South Columbus, which is ranked fourth among the state’s 2A teams (behind Reidsville, Shelby and Mount Pleasant), trailed an opponent for the first time last week when the Pender Patriots invaded the Stallions’ 2007 Homecoming and jumped to a 14-0 first quarter lead.

South Columbus battled back behind an outstanding rushing effort by senior back Justin Smith as well as a defensive resurgence that held the Patriots in check over the final three quarters for a 42-14 victory.

Smith rushed for 208 yards and scored all three of the Stallions’ first-half touchdowns on runs of 45, 44 and 12 yards. A 55-yard return of a pass interception for a touchdown by free safety Lee Hemingway early in the second half gave the Stallions a 28-14 lead and plenty of momentum for the remainder of the game.

“Pender made it tough on us early last week,” said Price, who is now in his 11th season as Stallions head coach. “They came at us hard on defense and got outside on us with a couple of option pitches for touchdowns.
“We stayed patient and got things going our way in the second quarter,” Price said. “Pender has a fine football team and several very talented players. They had a lot of people going both ways and we were able to wear them down a little in the second half.”

Price and his staff know they will see a lot of power football when they take the field against South Brunswick Friday.

“They line up tight with two wings and run the ball right at you,” Price said. “That’s what they did the entire second half last year after we got a good lead on them, and they moved the football pretty well on us.

“We really have to gear ourselves to stop what they do with their running game,” the Stallion coach added.

The South Columbus defense gave up points in the first half for the first time last week. Hemingway, Andrae Jacobs, T.J. Richardson, Dakota Piver and Donovan Watts provide much of the defensive leadership. All are three-year starters.

“You can’t say enough for the senior leadership we have,” Price said. “That is definitely one of our strengths.”

Coach Walters, who built strong programs at Wilmington Laney and Southern Durham, has brought South Brunswick along steadily since being hired to coach the Cougars in 2005. Last fall, he coached SBHS to a 6-6 record and their first state playoff appearance since 1993.

After opening conference play with a 41-7 thumping of Trask, the Cougars gained their first victory over Whiteville in seven years in a 21-7 decision. They also beat West Brunswick for the first time in 19 games earlier in the season.

The Cougars rely on the running of Matt Miller and the quarterbacking of Ryan Morgan. They have turned in several solid performances on defense this fall, and have regularly played some sophomores and freshmen.
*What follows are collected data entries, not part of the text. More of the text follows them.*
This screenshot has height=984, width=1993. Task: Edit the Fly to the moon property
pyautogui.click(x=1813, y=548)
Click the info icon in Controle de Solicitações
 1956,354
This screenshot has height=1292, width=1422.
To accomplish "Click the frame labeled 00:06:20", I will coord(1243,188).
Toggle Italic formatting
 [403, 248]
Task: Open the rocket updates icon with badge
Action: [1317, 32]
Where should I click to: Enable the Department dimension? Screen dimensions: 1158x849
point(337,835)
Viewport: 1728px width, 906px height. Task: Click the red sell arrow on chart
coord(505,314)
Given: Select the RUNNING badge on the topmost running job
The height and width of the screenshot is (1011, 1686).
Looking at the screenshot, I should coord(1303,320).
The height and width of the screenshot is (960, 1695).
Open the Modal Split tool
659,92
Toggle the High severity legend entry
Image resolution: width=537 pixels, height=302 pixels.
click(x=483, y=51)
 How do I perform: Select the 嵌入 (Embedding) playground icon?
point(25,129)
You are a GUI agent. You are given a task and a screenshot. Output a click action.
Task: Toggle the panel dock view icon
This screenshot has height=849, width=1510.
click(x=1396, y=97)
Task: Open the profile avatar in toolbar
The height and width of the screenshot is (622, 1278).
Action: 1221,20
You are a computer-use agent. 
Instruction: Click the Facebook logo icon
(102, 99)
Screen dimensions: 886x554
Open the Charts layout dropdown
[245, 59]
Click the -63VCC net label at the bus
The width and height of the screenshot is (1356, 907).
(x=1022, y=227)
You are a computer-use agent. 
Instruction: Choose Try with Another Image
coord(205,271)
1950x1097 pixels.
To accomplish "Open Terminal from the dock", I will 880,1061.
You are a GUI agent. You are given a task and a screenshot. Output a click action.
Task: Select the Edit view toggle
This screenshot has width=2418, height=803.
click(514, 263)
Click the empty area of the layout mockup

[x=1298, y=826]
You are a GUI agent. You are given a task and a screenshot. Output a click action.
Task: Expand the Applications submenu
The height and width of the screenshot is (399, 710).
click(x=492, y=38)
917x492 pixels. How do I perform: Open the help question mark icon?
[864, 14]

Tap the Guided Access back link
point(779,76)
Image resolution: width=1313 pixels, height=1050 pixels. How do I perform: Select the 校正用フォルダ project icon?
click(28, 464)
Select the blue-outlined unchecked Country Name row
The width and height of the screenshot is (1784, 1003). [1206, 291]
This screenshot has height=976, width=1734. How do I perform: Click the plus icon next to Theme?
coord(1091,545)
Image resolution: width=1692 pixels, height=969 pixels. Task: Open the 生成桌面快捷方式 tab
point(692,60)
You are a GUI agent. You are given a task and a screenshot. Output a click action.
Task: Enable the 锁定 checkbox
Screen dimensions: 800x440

“They don’t do anything fancy and they don’t make a lot of mistakes,” Price said. “They play hard and battle you in the trenches. Fundamentally, it’s probably the best team they’ve had in a long time.”

South Columbus, which last fall failed to win the Waccamaw Conference championship for only the third time in 11 seasons, held an 8-0 record in the 2002 en route to a 13-1 finish. The Stallions lost to eventual state champion Clinton 13-0 in the Eastern N.C. 2A finals.

South Brunswick had its best-ever football season in 1986 when it won the Waccamaw Conference championship and advanced to the second round of the state 2A playoffs, finishing at 10-2. That team, coached by Glenn Sasser,

included a two-way back named Quinton McCracken. McCracken went on play both football and baseball at Duke and then played several major-league baseball seasons, mainly with the Tampa Bay Devil Rays and the Colorado Rockies.